Guest Blog

Helen Hoyte

After just reading Emma Hammonds blog last week this one will follow on nicely…..

Emma talked of the throat chakra, which is our communication center.

I would like to talk to you about coaching, which at its core is about listening and communicating at a level that most of us don’t in every day scenarios.

We can easily increase the standard of our listening if we become aware.

Ask yourself this – what is listening?

It can be many things for different people and sometimes we can think we are listening when we are not really. How many times do you look at someone when they are talking with a hundred thoughts going through your head at the same time only to realise you haven’t really heard what that person has said? Annoying right? For you and them. How do you think that made them feel?

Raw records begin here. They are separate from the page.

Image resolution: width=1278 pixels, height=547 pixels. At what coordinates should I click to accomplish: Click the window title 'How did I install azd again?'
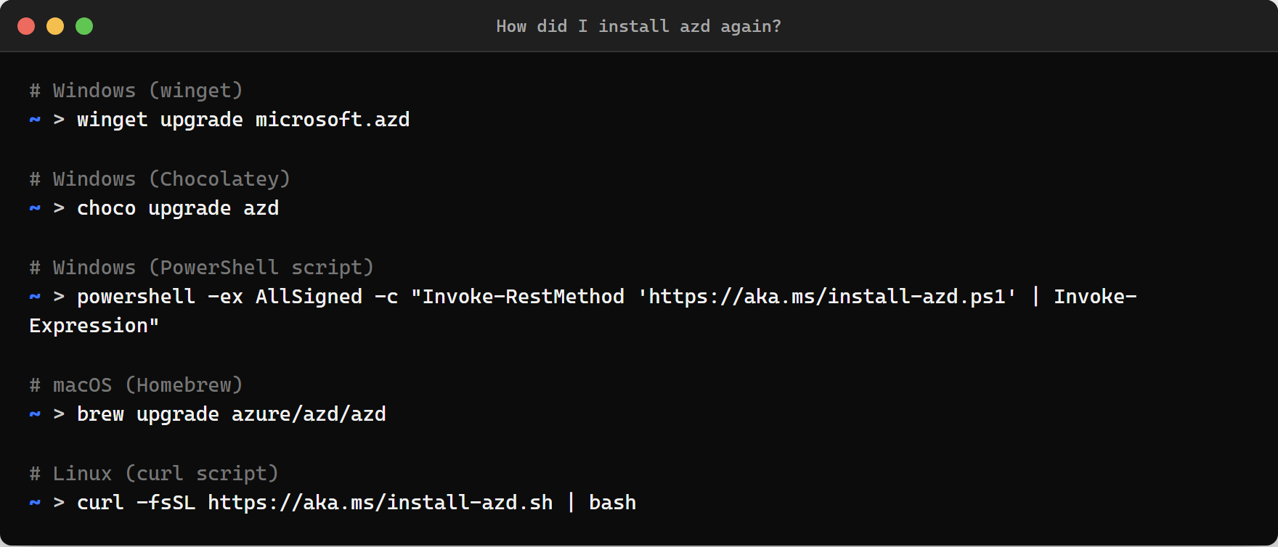pos(638,26)
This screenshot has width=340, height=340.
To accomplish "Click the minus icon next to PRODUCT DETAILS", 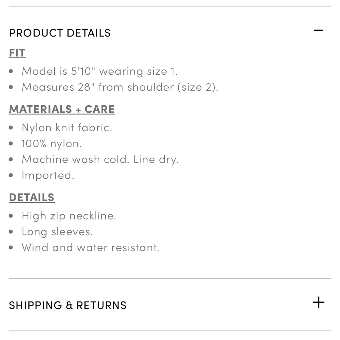I will (x=318, y=31).

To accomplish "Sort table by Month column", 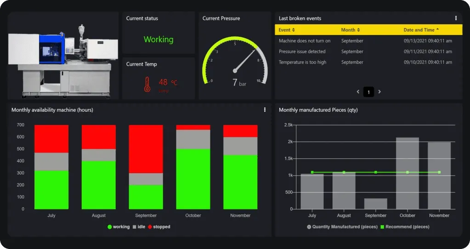I will pyautogui.click(x=350, y=30).
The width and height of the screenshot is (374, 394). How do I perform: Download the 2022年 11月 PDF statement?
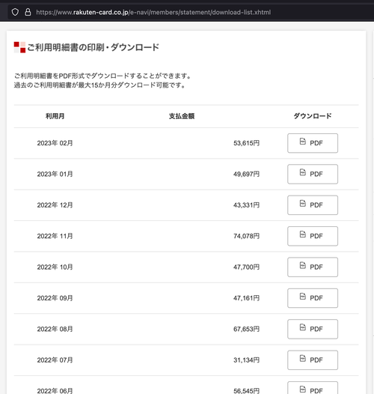click(x=313, y=236)
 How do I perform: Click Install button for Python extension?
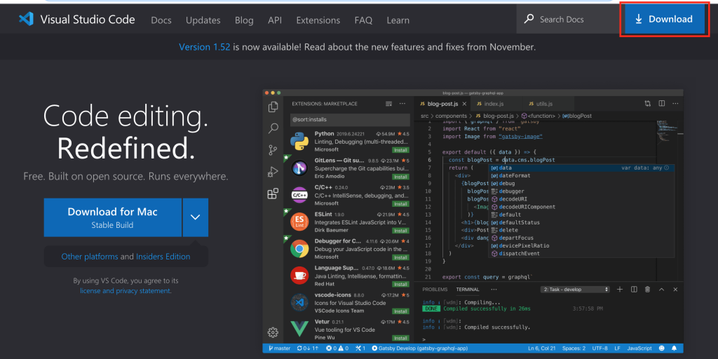(x=400, y=149)
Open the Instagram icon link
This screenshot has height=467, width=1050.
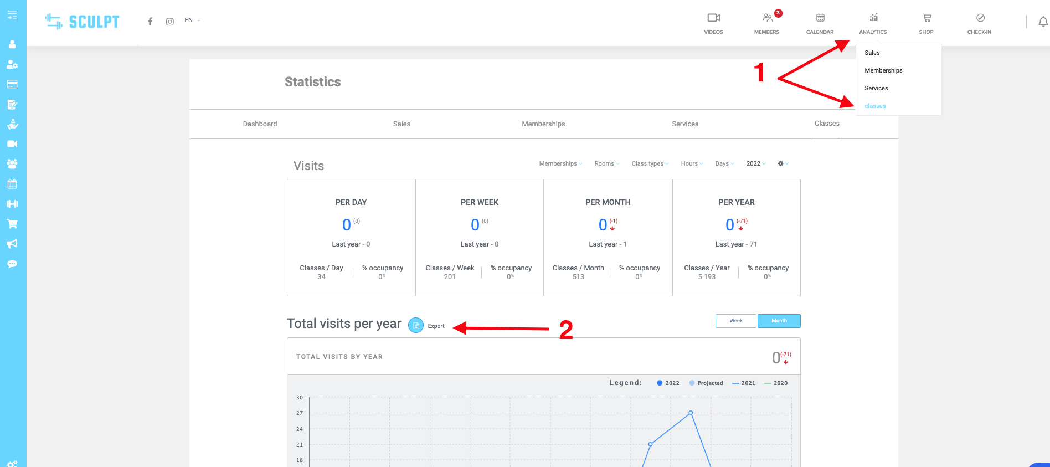point(170,22)
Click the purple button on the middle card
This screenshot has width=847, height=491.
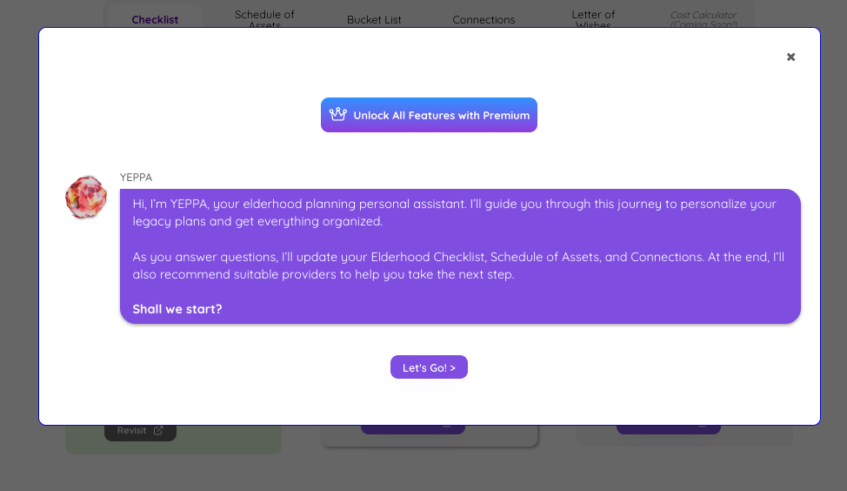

The standard of our listening affects our relationships in all walks of life on a deep level. When someone feels truly listened to you are focused on what they are saying, your body language is open and friendly and you are attentive. You may even be reflecting some of what they have said back to them which re-enforces to them that you are listening and they have your full undivided attention which makes for a deeper connection and a happier relationship whether its with your partner, your staff or your colleagues. Perhaps the most important thing we can ever give each other is our attention. Think about the last time you felt truly listened to – how did that make you feel and how did you feel about that person too?

When we are truly listening we will be attentive, we will be interpreting what the person is saying, we may be thinking about how we might respond, and we might be trying to remember what the person is saying, but if we are thinking of anything else at all are we really listening? Are we in the moment? (This is where mindfulness can also be useful)

It is worth taking some time to think about the quality of your listening at work, at home and in your personal relationships. How might you improve your listening skills? What difference would this make to your relationships and to you?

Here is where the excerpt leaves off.